— EXERCISE AIM —
Reproduce the records verbatim, starting at the first line and ending at the line that contains "(x=652, y=110)".

— DATASET RECORDS —
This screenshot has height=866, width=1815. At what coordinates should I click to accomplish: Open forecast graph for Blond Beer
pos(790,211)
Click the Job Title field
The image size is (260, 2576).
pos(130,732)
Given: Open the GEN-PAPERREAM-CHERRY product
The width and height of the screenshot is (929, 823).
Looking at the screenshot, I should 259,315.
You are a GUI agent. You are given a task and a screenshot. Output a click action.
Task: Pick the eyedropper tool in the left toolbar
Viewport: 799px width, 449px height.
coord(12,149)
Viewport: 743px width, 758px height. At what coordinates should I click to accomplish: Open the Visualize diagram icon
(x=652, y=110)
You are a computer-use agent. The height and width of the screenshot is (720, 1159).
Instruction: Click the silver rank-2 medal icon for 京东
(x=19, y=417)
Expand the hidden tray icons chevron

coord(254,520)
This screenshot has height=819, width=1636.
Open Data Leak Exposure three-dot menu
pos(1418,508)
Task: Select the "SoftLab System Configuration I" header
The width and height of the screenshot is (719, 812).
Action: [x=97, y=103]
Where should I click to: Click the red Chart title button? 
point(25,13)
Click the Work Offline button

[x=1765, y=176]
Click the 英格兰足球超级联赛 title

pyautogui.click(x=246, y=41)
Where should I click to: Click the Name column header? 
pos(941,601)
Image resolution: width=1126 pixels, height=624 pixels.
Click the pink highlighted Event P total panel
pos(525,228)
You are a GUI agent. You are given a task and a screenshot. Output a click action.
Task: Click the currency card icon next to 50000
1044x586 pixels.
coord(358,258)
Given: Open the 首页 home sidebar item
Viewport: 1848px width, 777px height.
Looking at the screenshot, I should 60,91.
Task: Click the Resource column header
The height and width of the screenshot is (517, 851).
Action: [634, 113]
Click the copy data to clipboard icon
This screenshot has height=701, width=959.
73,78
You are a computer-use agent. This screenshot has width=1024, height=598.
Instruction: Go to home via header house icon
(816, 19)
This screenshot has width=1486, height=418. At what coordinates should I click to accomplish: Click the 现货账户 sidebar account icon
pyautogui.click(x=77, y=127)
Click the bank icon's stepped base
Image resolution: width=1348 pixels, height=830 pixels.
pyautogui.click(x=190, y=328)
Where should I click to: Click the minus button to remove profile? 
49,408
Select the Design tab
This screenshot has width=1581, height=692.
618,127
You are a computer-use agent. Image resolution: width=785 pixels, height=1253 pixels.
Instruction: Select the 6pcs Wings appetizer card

— RESULT OF THIS EXERCISE —
This screenshot has height=866, width=1815. At what coordinates should I click to accomplish: Open forecast graph for Blond Beer
pos(790,211)
Click the Job Title field
The image size is (260, 2576).
pos(130,732)
Given: Open the GEN-PAPERREAM-CHERRY product
The width and height of the screenshot is (929, 823).
Looking at the screenshot, I should 259,315.
You are a GUI agent. You are given a task and a screenshot. Output a click action.
Task: Pick the eyedropper tool in the left toolbar
Viewport: 799px width, 449px height.
coord(12,149)
Viewport: 743px width, 758px height. At what coordinates should I click to accomplish: Open the Visualize diagram icon
(x=652, y=110)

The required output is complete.